▸ **MATERIAL PROVIDED**

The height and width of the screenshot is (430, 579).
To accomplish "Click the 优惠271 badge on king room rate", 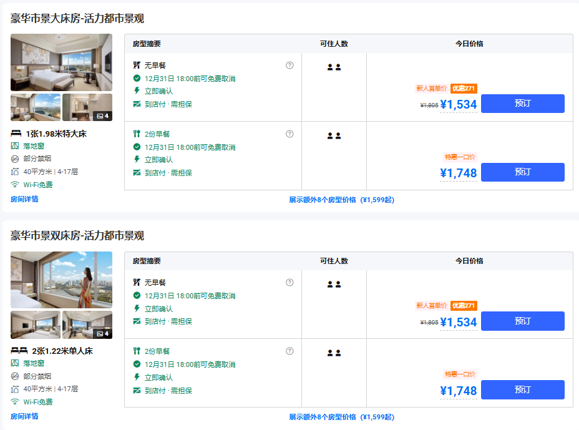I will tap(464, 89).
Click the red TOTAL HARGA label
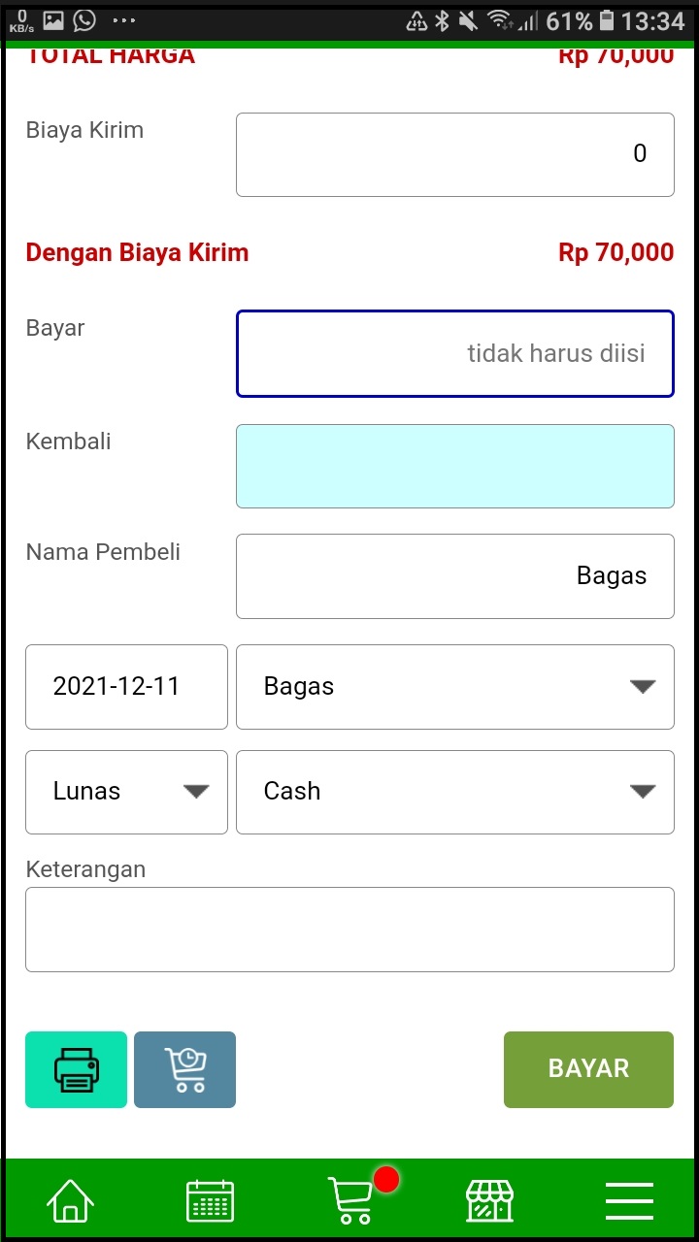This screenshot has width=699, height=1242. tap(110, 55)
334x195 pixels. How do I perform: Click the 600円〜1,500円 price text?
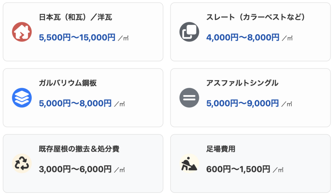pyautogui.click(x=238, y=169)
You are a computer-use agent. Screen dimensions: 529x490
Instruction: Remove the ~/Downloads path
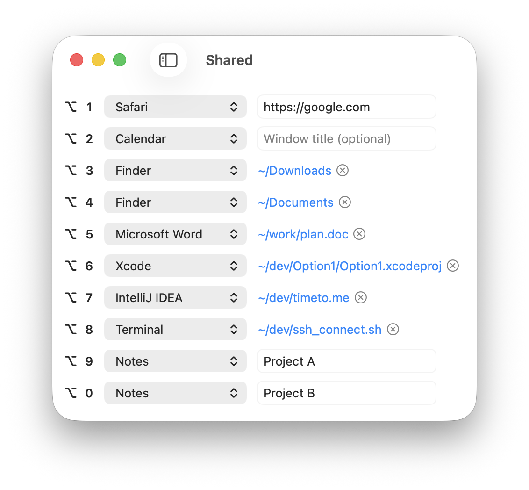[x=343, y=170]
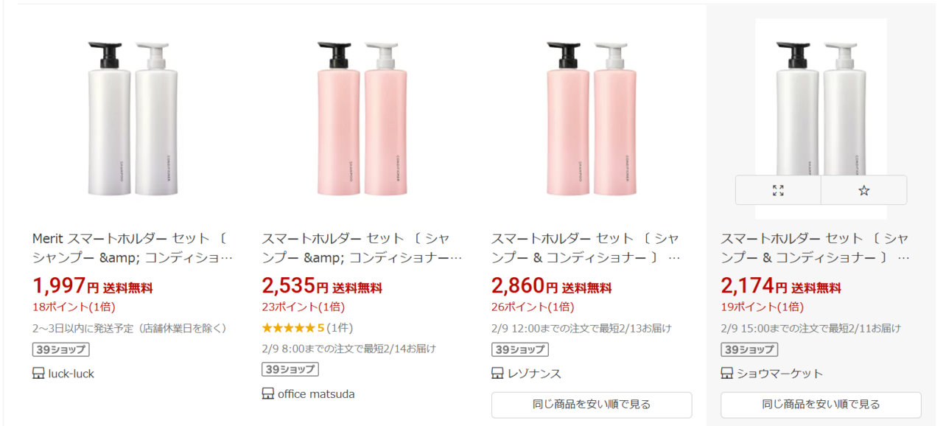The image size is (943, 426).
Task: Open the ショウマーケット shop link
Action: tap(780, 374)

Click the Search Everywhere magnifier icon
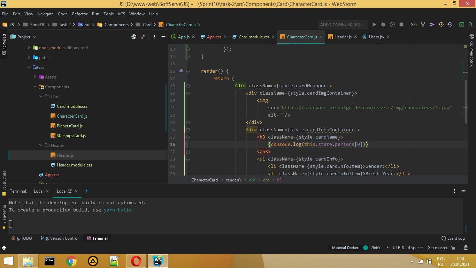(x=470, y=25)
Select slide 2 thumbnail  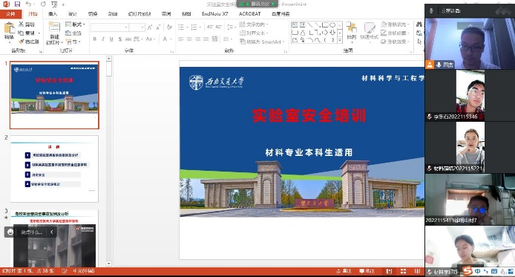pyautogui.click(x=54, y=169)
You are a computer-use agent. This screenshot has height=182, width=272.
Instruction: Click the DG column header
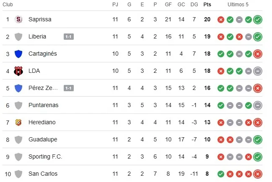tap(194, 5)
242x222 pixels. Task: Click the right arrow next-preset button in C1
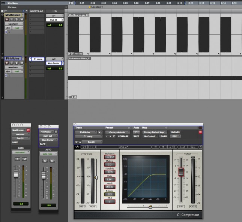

▸ **AIM OF THE EXERCISE**
Starting with the line that holds "Instruction: Click the DG column header", print each line through the last one of the data exactly as written, but do not include the pictures.

▸ **SOLUTION FOR THIS TASK**
Instruction: Click the DG column header
tap(194, 5)
242x222 pixels. Task: Click the right arrow next-preset button in C1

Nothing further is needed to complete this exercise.